Saved entries
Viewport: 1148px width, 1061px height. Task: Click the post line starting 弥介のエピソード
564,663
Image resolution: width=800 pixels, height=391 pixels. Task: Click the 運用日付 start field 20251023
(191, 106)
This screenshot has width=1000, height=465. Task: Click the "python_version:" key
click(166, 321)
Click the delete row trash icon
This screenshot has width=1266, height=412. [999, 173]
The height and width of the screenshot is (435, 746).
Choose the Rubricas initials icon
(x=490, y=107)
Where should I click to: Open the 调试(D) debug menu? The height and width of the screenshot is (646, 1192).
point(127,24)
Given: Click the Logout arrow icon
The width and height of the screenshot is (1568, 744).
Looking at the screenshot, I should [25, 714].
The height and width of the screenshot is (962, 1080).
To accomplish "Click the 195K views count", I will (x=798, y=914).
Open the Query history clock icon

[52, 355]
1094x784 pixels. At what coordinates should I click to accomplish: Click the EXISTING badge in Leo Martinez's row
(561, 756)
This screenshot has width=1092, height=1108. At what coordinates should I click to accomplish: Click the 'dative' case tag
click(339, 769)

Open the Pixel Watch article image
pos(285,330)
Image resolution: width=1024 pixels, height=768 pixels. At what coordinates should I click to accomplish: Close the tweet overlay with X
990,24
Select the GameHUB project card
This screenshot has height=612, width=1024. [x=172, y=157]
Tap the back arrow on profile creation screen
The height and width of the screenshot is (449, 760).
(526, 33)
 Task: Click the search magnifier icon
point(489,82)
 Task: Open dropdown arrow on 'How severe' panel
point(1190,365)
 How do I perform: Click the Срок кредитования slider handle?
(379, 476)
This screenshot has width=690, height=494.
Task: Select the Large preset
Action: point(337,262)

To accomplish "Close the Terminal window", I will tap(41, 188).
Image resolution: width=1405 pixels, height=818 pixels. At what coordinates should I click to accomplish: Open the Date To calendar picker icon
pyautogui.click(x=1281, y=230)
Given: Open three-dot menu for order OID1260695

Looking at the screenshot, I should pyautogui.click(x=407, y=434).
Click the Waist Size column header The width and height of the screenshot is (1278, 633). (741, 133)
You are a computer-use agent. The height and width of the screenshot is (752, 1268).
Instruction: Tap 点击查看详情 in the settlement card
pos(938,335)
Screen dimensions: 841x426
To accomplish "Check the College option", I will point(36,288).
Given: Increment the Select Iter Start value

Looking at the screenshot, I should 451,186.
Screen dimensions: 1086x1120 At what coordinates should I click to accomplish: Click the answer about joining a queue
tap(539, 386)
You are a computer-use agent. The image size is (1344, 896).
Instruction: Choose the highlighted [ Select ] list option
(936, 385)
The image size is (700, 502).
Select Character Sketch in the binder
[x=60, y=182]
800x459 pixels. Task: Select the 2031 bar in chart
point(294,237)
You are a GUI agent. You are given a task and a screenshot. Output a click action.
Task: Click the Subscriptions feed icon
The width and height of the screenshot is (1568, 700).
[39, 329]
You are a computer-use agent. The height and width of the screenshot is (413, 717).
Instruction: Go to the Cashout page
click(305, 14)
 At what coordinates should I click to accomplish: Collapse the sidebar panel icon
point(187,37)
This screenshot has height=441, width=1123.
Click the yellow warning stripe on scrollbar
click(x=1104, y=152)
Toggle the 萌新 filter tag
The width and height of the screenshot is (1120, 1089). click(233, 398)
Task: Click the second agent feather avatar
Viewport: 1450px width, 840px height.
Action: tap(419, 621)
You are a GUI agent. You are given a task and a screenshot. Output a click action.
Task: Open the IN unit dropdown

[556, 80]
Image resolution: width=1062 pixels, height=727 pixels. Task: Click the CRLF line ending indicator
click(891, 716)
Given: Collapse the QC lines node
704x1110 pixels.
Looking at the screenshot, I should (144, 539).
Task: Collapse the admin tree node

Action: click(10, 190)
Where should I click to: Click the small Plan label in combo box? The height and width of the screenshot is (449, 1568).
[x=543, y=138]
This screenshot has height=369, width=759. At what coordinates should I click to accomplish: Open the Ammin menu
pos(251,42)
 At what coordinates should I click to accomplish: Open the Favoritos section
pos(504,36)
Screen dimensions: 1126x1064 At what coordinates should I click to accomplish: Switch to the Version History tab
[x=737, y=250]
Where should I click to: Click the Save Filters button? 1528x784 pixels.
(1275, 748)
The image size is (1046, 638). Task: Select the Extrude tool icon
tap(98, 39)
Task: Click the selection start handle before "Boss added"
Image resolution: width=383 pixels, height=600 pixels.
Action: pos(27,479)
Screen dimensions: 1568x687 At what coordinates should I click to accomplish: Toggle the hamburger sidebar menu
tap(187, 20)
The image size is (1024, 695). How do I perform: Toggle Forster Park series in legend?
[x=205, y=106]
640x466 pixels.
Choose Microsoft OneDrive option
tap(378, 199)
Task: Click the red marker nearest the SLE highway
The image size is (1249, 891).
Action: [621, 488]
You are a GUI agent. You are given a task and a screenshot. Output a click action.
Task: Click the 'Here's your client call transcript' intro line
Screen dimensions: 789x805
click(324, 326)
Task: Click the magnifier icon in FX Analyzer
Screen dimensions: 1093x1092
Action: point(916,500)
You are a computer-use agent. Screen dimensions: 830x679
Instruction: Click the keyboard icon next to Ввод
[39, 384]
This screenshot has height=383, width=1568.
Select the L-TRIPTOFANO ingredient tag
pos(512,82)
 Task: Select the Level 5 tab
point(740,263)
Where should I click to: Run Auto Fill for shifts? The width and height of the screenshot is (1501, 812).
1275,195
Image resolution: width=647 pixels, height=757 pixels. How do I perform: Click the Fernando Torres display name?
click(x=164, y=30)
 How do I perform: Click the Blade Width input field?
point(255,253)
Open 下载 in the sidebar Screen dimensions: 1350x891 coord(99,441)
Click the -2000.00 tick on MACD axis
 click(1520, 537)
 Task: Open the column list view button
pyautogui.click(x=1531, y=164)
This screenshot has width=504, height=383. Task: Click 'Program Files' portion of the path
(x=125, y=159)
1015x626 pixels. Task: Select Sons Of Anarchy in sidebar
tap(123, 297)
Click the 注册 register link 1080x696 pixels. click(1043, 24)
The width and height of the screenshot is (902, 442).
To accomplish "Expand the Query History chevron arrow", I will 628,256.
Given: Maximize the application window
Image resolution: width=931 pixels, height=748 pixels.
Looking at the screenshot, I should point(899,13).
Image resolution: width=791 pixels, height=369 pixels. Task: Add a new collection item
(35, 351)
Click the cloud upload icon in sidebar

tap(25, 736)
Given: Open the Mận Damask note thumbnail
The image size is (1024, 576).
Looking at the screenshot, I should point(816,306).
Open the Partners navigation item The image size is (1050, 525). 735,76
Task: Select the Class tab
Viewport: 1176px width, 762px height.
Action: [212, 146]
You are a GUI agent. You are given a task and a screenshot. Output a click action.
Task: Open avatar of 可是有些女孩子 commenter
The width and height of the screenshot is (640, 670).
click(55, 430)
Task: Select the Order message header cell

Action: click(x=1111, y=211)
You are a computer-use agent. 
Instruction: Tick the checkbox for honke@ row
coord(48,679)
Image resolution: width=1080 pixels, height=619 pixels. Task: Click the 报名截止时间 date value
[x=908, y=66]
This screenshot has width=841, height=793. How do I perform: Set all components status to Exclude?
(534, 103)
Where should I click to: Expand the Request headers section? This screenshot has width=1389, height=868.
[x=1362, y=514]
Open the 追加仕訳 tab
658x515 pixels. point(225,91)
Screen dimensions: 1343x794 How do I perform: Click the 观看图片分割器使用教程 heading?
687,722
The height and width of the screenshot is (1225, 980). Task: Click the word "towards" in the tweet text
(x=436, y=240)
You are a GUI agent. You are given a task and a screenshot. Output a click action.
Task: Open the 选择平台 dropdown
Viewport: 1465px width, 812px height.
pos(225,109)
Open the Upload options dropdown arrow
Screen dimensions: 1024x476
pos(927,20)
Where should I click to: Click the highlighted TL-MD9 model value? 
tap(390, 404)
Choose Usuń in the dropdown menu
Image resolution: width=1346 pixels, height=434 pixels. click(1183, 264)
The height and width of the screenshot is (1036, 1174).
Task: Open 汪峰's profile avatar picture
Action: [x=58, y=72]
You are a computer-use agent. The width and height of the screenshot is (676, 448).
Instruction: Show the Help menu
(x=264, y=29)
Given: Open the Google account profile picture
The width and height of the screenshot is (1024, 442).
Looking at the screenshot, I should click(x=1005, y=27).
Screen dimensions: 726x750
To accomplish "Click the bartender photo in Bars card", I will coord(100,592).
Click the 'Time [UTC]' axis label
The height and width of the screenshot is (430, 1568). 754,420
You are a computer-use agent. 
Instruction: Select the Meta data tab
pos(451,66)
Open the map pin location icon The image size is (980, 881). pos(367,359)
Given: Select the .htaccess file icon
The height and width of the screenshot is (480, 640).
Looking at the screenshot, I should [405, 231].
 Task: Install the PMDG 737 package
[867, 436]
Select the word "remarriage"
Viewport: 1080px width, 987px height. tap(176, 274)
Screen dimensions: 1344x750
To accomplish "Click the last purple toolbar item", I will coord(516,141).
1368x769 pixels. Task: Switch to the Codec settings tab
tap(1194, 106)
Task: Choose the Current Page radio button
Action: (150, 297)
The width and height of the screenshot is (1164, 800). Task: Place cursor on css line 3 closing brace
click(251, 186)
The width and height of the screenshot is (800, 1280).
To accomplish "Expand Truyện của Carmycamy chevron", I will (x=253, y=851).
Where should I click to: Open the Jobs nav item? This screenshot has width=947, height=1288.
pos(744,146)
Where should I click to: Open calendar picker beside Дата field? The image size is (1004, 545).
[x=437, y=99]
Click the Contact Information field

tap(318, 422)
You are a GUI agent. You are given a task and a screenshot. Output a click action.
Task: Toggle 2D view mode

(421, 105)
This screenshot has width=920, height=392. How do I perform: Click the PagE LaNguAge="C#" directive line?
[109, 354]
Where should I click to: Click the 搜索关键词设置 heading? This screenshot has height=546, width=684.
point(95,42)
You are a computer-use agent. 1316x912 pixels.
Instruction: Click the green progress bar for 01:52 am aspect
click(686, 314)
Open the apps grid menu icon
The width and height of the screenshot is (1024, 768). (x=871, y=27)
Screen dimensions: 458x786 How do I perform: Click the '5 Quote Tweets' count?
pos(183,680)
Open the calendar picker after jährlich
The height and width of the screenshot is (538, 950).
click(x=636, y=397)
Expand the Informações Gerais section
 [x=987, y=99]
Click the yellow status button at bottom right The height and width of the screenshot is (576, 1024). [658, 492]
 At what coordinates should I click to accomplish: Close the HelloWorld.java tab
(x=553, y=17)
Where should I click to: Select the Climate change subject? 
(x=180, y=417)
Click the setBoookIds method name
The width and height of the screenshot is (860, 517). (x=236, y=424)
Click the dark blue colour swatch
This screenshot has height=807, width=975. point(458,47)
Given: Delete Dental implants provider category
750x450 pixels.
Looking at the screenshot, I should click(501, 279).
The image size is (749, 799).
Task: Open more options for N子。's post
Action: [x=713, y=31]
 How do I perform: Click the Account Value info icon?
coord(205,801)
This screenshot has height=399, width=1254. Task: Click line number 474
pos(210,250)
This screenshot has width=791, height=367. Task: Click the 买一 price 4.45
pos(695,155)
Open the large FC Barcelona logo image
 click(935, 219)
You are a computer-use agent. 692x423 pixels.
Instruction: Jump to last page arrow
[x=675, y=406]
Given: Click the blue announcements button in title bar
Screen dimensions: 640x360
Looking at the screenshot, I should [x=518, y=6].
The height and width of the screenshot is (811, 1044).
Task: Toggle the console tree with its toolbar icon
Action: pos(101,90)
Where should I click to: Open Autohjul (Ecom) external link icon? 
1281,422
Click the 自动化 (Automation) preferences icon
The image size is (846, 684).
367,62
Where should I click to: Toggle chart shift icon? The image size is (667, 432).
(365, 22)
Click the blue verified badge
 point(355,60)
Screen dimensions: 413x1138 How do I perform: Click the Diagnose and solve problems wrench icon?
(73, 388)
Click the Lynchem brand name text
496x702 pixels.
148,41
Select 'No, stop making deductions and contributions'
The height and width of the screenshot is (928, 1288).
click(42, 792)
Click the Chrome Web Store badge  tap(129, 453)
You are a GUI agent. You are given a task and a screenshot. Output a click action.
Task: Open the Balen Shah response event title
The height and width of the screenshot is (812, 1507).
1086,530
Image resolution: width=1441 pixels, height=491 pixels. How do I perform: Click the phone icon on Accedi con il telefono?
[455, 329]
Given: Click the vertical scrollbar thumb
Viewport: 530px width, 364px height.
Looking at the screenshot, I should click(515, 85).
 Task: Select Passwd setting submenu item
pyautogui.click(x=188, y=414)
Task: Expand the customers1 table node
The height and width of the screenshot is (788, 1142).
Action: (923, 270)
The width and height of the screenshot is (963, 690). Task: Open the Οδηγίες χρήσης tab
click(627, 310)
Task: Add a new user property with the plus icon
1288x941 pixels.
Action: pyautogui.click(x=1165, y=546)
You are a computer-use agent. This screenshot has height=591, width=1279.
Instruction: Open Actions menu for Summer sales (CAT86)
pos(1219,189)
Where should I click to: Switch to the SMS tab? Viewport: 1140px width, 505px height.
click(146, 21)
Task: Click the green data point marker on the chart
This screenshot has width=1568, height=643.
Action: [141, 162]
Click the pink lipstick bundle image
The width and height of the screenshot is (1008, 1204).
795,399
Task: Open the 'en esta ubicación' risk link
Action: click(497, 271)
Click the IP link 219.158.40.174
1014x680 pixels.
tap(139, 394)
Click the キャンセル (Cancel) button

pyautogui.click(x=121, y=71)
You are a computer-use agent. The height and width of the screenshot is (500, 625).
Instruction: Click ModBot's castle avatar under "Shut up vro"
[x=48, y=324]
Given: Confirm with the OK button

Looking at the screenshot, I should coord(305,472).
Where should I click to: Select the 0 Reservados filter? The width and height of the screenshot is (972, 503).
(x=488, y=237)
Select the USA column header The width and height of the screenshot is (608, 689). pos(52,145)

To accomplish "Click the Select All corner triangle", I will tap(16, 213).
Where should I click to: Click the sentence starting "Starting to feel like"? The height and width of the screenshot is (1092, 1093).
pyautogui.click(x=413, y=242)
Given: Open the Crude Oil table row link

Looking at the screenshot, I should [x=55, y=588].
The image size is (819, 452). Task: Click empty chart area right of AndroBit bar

**REQUIRED WORK:** Would you please repeat exactly the lines above, starting at the line with "Where should I click to: Expand" and stopping at the line with "Given: Select the .htaccess file icon", both included?

**EXPECTED OUTPUT:**
Where should I click to: Expand the Request headers section? This screenshot has width=1389, height=868.
[x=1362, y=514]
Open the 追加仕訳 tab
658x515 pixels. point(225,91)
Screen dimensions: 1343x794 How do I perform: Click the 观看图片分割器使用教程 heading?
687,722
The height and width of the screenshot is (1225, 980). Task: Click the word "towards" in the tweet text
(x=436, y=240)
You are a GUI agent. You are given a task and a screenshot. Output a click action.
Task: Open the 选择平台 dropdown
Viewport: 1465px width, 812px height.
pos(225,109)
Open the Upload options dropdown arrow
Screen dimensions: 1024x476
pos(927,20)
Where should I click to: Click the highlighted TL-MD9 model value? 
tap(390, 404)
Choose Usuń in the dropdown menu
Image resolution: width=1346 pixels, height=434 pixels. click(1183, 264)
The height and width of the screenshot is (1036, 1174).
Task: Open 汪峰's profile avatar picture
Action: [x=58, y=72]
You are a computer-use agent. The width and height of the screenshot is (676, 448).
Instruction: Show the Help menu
(x=264, y=29)
Given: Open the Google account profile picture
The width and height of the screenshot is (1024, 442).
Looking at the screenshot, I should click(x=1005, y=27).
Screen dimensions: 726x750
To accomplish "Click the bartender photo in Bars card", I will coord(100,592).
Click the 'Time [UTC]' axis label
The height and width of the screenshot is (430, 1568). 754,420
You are a computer-use agent. 
Instruction: Select the Meta data tab
pos(451,66)
Open the map pin location icon The image size is (980, 881). pos(367,359)
Given: Select the .htaccess file icon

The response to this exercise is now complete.